Dirichlet Extremals for Discrete Plateau Problems in GT-Bezier Spaces via PSO

TL;DR

This paper introduces a novel method for solving discrete Plateau problems in GT-Bézier spaces using Dirichlet energy minimization and particle swarm optimization, leading to surfaces with reduced area and energy.

Contribution

It develops a new Dirichlet-energy extremal approach for GT-Bézier surfaces, combining boundary control with optimization to produce minimality-biased patches.

Findings

The method reduces Dirichlet energy compared to classical patches.

It often decreases the surface area relative to traditional constructions.

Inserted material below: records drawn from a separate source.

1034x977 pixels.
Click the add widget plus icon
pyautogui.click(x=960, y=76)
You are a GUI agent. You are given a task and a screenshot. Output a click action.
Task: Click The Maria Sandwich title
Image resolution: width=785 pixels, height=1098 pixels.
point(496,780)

Numerical experiments confirm the effectiveness of the two-level optimization procedure.

Abstract

We study a discrete analogue of the parametric Plateau problem in a non-polynomial tensor-product surface spaces generated by the generalized trigonometric (GT)--B\'ezier basis. Boundary interpolation is imposed by prescribing the boundary rows and columns of the control net, while the interior control points are selected by a Dirichlet principle: for each admissible choice of B\'ezier basis shape parameters, we compute the unique Dirichlet-energy extremal within the corresponding GT--B\'ezier patch space, which yields a parameter-dependent symmetric linear system for the interior control net under standard nondegeneracy assumptions. The remaining design freedom is thereby reduced to a four-parameter optimization problem, which we solve by particle swarm optimization. Numerical experiments show that the resulting two-level procedure consistently decreases the Dirichlet energy and, in our tests, often reduces the realized surface area relative to classical Bernstein--B\'ezier Dirichlet patches and representative quasi-harmonic and bending-energy constructions under identical boundary control data. We further adapt the same Dirichlet-extremal methodology to a hybrid tensor-product/bilinear Coons framework, obtaining minimality-biased TB--Coons patches from sparse boundary specifications.